The FTSE 100-listed investment trust is best know in recent years for its highly successful backing of big tech in the US and China, with its recent tilt going even more towards China.
Tencent Holdings Limited (HKG:0700), SMT's fourth-largest holding, was a big faller in Asia this morning, closing 8.5% lower as China continued to wield the rod against its increasingly dominant tech sector.
Chinese media reported that the government has suspended approval for all new online games in the country, with regulators summoning companies into the headmaster's office for a ticking off.
Gaming companies, including market leaders Tencent and NetEase, were told to stop focusing on profits in online gaming and further find ways to restrict children from playing video games and streaming video.

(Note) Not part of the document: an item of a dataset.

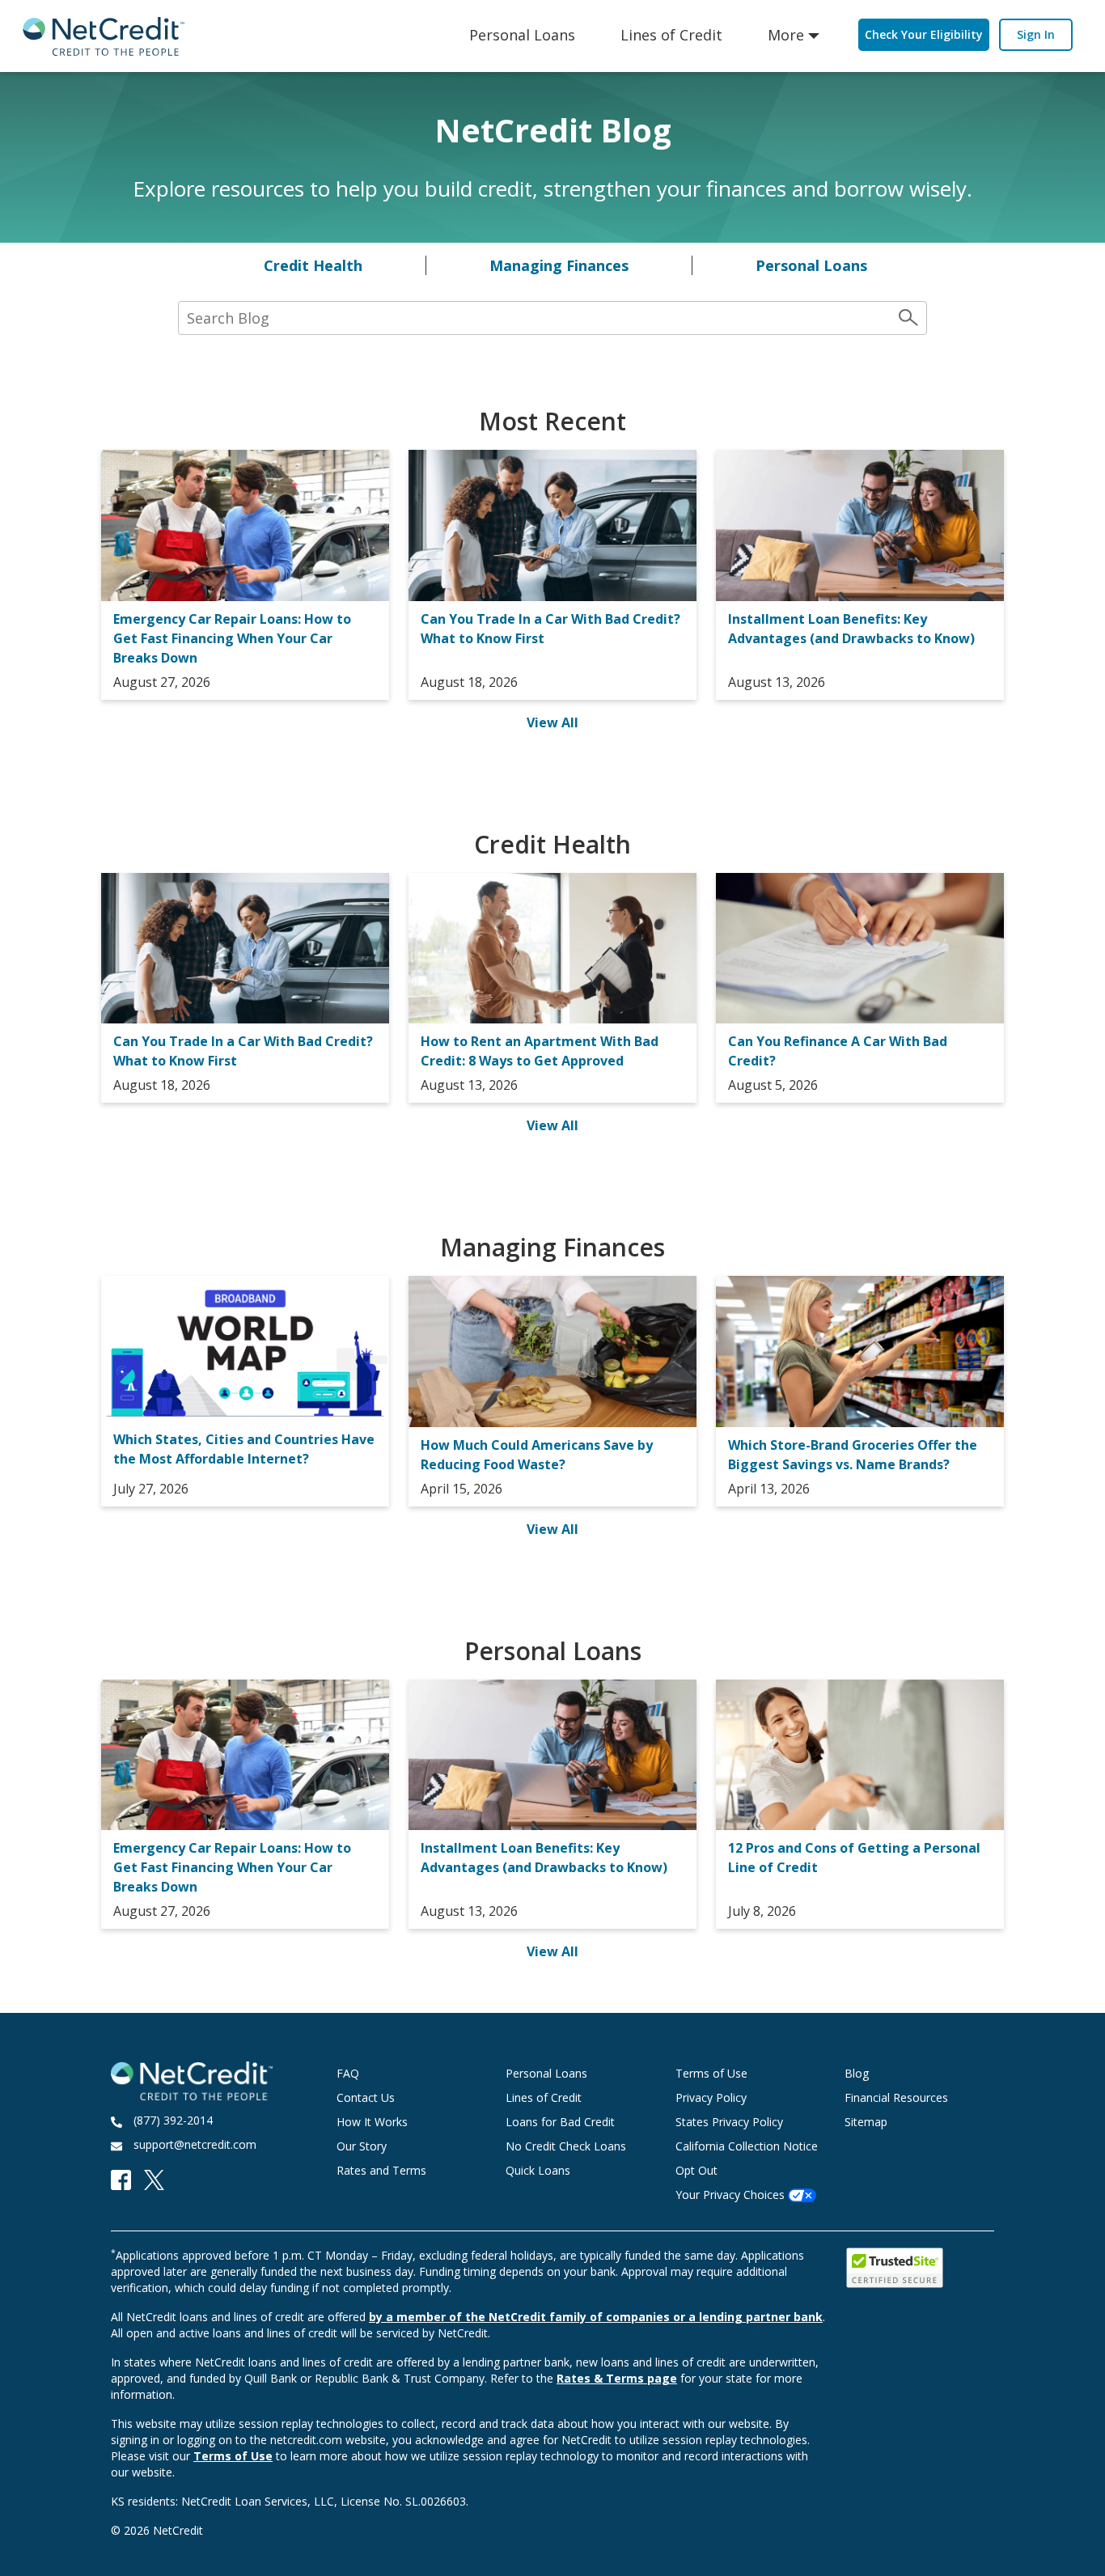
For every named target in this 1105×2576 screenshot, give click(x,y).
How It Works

SMT shares fell 1.5% in London in morning trading, while China specialist investment trusts are also beating a retreat, with Fidelity China Special Situations PLC down 1.9% and Baillie Gifford China Growth Trust PLC down 1.5%.
"Another day, another intervention by the Chinese government. I remain concerned that buying the dip in China equities is a dangerous business at the moment," said market analyst Jeffrey Halley at Oanda.
Over the summer, criticism and new rules and regulations were directed at various areas of the tech sector, including online education, which has chipped away at London's array of funds and investment trusts focused on China and those investing across Asia, many of which have a large weighting to China due to the size and influence of its tech sector.
Last month, the financial market regulator issued a draft of the new rules, which included provisions that internet operators “must not implement or assist” unfair competition online or “disrupt the order of market competition”.